THE PROTESTANT VALLEYS OF DAUPHINE AND PIEDMONT.

[Continued from page 215.]

In company with M. Masson, the pastor, and young Alart, we commenced our arduous scramble to Dormilleuse,—the highest inhabited spot, and perhaps, one of the most secluded in Europe. The scenery was very bold. A conically-shaped rock towers at the summit of the valley, and many cascades pour gracefully down on both sides; one of these over-arching the pathway.

As we stood on the top of the rugged cliff, by the nearest hut of Dormilleuse, a living page of church history, extending over 1800 years, was spread before us in the valley beneath. This sterile spot-the home of the tempest and the avalanche-had been the home and sanctuary of the truth when Europe was in darkness.

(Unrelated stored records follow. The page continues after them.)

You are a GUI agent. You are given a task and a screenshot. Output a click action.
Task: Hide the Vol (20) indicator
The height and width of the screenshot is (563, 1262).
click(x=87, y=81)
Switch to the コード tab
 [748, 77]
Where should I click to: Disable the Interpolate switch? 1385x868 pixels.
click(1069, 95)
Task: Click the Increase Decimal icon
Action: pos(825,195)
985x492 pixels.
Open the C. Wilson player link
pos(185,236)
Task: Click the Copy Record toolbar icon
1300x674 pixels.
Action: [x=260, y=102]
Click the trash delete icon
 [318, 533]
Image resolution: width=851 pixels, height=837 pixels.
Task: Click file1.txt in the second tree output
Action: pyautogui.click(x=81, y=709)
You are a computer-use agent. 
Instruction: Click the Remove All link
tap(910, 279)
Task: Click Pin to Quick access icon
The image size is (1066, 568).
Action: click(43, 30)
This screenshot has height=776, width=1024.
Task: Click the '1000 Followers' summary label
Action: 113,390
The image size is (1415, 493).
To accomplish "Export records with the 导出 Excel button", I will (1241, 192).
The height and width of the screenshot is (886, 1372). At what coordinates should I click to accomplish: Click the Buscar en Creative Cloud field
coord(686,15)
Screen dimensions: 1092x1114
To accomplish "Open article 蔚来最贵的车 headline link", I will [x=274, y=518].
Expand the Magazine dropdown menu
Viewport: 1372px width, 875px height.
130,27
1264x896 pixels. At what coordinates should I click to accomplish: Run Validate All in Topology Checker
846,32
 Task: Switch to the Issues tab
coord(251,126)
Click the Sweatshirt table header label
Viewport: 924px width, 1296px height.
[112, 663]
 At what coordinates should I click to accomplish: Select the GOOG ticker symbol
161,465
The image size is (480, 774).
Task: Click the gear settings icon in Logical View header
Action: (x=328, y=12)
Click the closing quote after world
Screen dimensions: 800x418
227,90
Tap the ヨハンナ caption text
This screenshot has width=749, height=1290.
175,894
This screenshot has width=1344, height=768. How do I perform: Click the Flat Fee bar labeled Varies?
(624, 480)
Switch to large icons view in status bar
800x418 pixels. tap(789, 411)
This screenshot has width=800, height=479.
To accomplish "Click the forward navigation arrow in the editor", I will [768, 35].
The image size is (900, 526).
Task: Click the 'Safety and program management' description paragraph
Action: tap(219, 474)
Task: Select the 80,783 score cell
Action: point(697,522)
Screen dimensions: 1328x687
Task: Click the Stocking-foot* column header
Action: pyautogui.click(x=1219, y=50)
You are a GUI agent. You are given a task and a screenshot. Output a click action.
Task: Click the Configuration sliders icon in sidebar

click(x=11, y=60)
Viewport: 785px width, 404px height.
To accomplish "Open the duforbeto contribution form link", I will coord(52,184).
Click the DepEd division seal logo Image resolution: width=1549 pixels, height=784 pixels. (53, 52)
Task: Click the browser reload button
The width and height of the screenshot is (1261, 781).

We beheld, in the distance, the precipices on which mothers and infants were indiscriminately dashed to pieces, or cruelly massacred; and we stood on the place where oft and again a mere handful of sturdy mountaineers had defied the chivalry of France and Rome. In their other mountain strongholds, they were frequently dispersed by superior numbers; but Dormilleuse, with its "munitions of rocks," has always been impregnable. No artillery was more effective than the masses of granite they hurled down upon their assailants below.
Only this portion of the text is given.